Добавить в цитаты Настройки чтения

Страница 2 из 49



Господи, отпусти нам прегрешения наши, miserere me Domine secundum magnam misericordiam tuam, помилуй мя в неизреченном милосердии твоем, это были не тучи. Не тучи? Нет, не тучи: птицы. Говорят, при разрушении Ниневии на обреченный город понеслись такие птичьи стаи, что затмили солнце. Вселенские кингстоны отверзлись, и отовсюду, из глубей и высей, бурля, хлынули пузыристые потоки. Каждый пузырь — плотное птичье тело. Сливаясь и ширясь, густой колышущейся пеленой отделили они землю от неба, тьму от света. И сделалась ночь. Когезия мести и кары столь возросла, что даже хищных птиц, обычно державшихся особняком или парами, сбила в станицы, а за ними безбоязненно ринулись и певчие пичуги. Смешиваясь и сменяя друг дружку, выныривая вверх-вниз и выбиваясь вправо-влево, все они сплошной лавой потекли к Монтане: власть предержащие и малые сии. В очах разума человеческого выглядело это так, будто лучшая половина природы, обратись в птиц, походом выступила на худшую, сбиравшуюся в Монтану. Но не говори: ад кромешный! Что ведомо тебе про ад? Что знаешь ты о равновесии, — как сохранить его природе, которая обезумелой пернатой избранницей встала на одно крыло, извернувшись в воздухе? Что — об уровне, до коего могут досягнуть языки бушующего долу пламени? И как его погасить, дабы низринувшийся сверху потоп пощадил жизни наши…

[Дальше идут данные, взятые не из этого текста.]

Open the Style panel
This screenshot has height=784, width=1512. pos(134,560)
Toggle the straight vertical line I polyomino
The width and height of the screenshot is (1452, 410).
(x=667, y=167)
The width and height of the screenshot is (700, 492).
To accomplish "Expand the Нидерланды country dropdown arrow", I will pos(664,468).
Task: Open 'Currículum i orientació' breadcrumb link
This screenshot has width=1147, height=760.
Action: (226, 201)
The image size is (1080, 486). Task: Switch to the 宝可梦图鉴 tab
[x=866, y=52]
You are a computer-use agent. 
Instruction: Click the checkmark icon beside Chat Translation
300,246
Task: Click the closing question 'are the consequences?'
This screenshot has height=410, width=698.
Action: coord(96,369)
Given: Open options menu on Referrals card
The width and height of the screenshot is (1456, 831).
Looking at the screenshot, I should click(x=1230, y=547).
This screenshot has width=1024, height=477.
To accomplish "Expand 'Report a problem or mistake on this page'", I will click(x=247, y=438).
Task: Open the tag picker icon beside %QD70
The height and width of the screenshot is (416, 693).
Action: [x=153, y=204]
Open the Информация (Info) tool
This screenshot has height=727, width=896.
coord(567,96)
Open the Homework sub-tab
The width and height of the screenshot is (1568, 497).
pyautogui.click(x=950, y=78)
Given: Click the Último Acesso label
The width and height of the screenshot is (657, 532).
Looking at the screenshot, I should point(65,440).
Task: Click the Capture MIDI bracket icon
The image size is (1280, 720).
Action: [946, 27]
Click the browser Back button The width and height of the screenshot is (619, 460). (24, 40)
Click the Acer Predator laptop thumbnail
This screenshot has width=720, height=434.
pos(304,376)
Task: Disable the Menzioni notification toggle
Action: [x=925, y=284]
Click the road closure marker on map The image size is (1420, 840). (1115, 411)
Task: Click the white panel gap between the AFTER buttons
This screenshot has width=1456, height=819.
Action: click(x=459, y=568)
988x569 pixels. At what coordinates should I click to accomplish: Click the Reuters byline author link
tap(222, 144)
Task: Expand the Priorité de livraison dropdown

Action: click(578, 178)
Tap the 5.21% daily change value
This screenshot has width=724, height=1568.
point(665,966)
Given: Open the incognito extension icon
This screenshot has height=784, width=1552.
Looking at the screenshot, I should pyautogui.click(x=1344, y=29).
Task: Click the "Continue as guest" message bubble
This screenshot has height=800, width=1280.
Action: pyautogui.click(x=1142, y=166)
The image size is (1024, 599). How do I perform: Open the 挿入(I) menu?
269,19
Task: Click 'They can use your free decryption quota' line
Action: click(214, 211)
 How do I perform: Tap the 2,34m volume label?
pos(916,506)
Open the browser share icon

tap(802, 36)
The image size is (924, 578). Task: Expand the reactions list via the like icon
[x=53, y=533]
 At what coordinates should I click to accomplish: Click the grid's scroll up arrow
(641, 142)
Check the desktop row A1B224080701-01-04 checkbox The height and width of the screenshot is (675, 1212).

Первые барашки, чью птичью природу распознал Йожеф, состояли из грифов — вероятно, из кондоров, широко распахнувших крылья: их белоснежные туловища и сбили Йожефа с толку, представясь перистыми облачными завитками его озадаченному взгляду. Маховые и хвостовые перья у них, правда, черные, а покрытые шерстистыми волосками щеки и шея — мясокрасные, но на высоте двух-трех километров виднелось только их освещенное солнцем белое брюхо. Надо ли говорить, что было их много сотен? Но земному глазу-локатору это библейское множество казалось всего лишь облаком, которое мерно перемещалось по небу в такт ветру, его неторопливому спондеическому движению.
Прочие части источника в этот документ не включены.